Toxic money habits sabotage your wealth building plans, often leaving you without funds for the necessities and in debt! If you recognise any of these habits (gasp!) find out how to ditch old toxic habits and build new healthy ones!
1. Emotional spending
If you spend when you are happy, sad, excited, bored, or just to feel better, you could be an emotional spender! Your bank account doesn’t like emotional spending, and neither do the long-term saving and investing plans, such as saving for a property, new car or overseas holiday! If you are spending because it makes you feel good rather than because you really need something, you are spending for the feeling, not the need!
2. Lying about money
Are you completely honest about your money? Do you share everything you spend, or just selected purchases? Lying about money, including hiding purchases and lying about prices, can lead to overspending and being over indebted.

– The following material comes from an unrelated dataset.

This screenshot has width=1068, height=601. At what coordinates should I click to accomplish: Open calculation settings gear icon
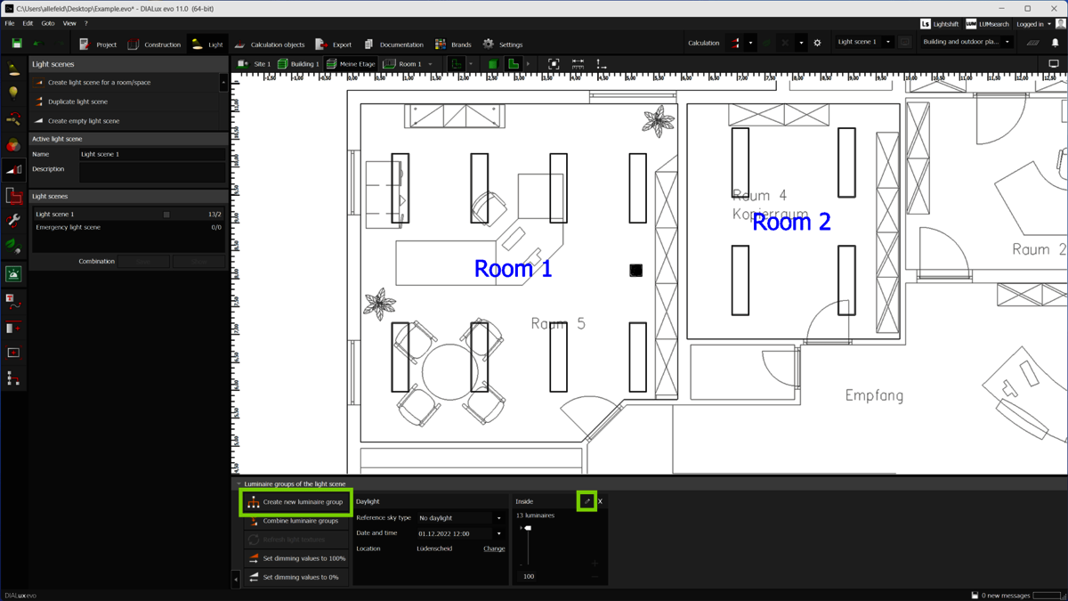(x=817, y=43)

3. Saying yes all the time
This is a tough one! You want to please people and make them happy, including giving your family and kids everything they want. But, if they don’t need it, and it puts you into debt or over your budget, you’re reducing your chances of being able to fund the really important things in life, including that tertiary education for your child!
4. Rewarding yourself with money
Whether it is a new item of clothing, a chocolate or a car, we all want to celebrate success! While it’s great to celebrate when you reach your goals, you shouldn’t do so at the expense of your bank balance.
5. Lifestyle creep
This is when your income goes up, but your savings and investments don't! For example, you get a salary increase, buy a new house , a new car, and send your children to a private school. But you don't add to your savings and investments. With a more expensive lifestyle you need more in your emergency fund if something goes wrong, and more money in retirement! Unless you match your increase in spending with an increase in saving your lifestyle will one day be unaffordable!
6. Repeating money mistakes
You’re human, you make mistakes. We all do, often more than once. Overspend on your budget every month, knowingly, and you’re reinforcing a toxic money habit that builds your debt, not your wealth! The situation won’t change unless you do. And yes, you can change!
7. Comparing yourself to others
Your neighbour looks so successful with a smart car, professional manicure, tailored outfits and designer shoes and shades. You want that too so you can fit in! If you spend what you don’t have to be the same, you’ll end up in financial distress! You aren’t your neighbour, you are you and the best version of you is financially independent and living within your means! Plus, looks can be so deceiving, your neighbour may well have lots of debt themselves!
8. Lending too much money
You are not a bank. Lend more than you can afford and you are undermining your wealth building plans. Especially if there is a chance you won’t get your money back!
Change your money habits
You can change your toxic money habits and adopt some new ones that will keep your finances in the black!
Firstly, you need to recognise toxic money habits. Then analyse them, looking at when you developed the habit, why, and what your triggers are. For example, ýou may recognise that you spend money you don't have on clothes or shoes when you have a family argument. You do this to take your mind off the argument and to feel better, but you feel bad when you see how much you spent.
Changing habits requires a conscious effort, you have to be aware of what you are doing and when, and try to stop yourself! A healthy approach is to focus on introducing new positive habits into your day and not just eliminating old ones.
Start small, for example focus on one habit you want to change or a healthy habit you want to build and work on that. You will also need to be patient with yourself, and persistent. Don't give up – learning how to manage money well and avoid toxic money habits is a lifelong journey!
You can also set some financial goals. These will help you identify what is really important to you, such as saving for a new home. Review your goals regularly and use them as motivation to build new habits.
Make sure you not only do the brain work, but also use some practical tips to help you break your toxic money habits, including:
- Planning shopping trips, with lists
- Taking a time out before paying for an item - you may find you don't really need or want it after a few hour's reflection
- Setting spending limits on your cards so you cannot overspend without thinking! Or, leaving your cards at home and only take enough for emergencies unless you plan a shopping trip!
- Finding non-monetary ways to celebrate, or budget for special occasions – within your affordability constraints
- Pay yourself first! Put money towards your long and short-term savings and make sure it is out of your reach.
Get help if you need it
Enlist the help of your family and friends and get their buy in to help you change your bad money habits! You can also look for a money buddy and support each other in your quest for financial independence. Financial coaches will also help you with support and advice on how to build good money habits.
Commit but be kind
A lifetime of toxic money habits may take some time to change. If you start today you will soon be practising good money habits, and be able to welcome an improvement in your finances sooner than you think!